Luckily, you don't have to build your own GIS.  Counties, and perhaps some other government entities as well, have found GIS such a useful tool for their employees and their constituents, they have converted existing data to GIS databases and collect new data in formats that can be entered into the databases.  The GIS is made available to the public via the Internet in many counties.  A Google search of GIS and county yielded over seven million hits in the spring of 2006; chances are your county has a GIS that you can use with your learners.
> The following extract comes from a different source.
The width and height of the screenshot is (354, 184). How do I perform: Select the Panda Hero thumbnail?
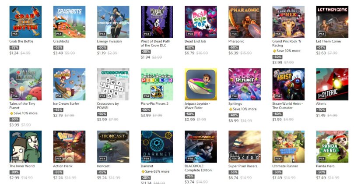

Each county GIS is unique.  Perhaps this is a strength.  On the other hand, they have a number of attributes in common.  Common features include:

  • Map that is redrawn on the screen as layers are turned on and off

  • Map-related tools to zoom in and out, pan, select, measure, and print

  • List of available layers (data) with checkboxes to turn them on and off

  • Context-sensitive legend

Of the numerous possible layers in the county GIS, the following may be useful to your classroom "planners" as they attempt to identify possible locations for a new landfill:

  • Water Resources:

    • hydrography: waterways, lakes, wetlands, watersheds

    • FEMA Flood Zones

    • groundwater resources: wellheads, wells, aquifers

  • Existing Soils and Topography: 

    • soil classifications

    • elevation - contours

  • Township or other political boundaries

  • Roadways

  • Demographics

  • Natural Areas

    • parks, recreation areas, refuges, forests

  • Land Use

    • existing land use

    • comprehensive land use plans

  • Points of Interest

    • historical sites and monuments

    • schools

    • cemeteries 

    • airport locations

Carefully screen the county GIS you plan on using with your learners.  Some may not provide enough layers to facilitate landfill siting.  Within the county, it will also be wise to limit the area of the search to a single township or some other smaller political boundary.  Using the whole county, may cause your learners to zoom out and view the entire county map.  Fine detail in the layers will not be visible on the map when zoomed out.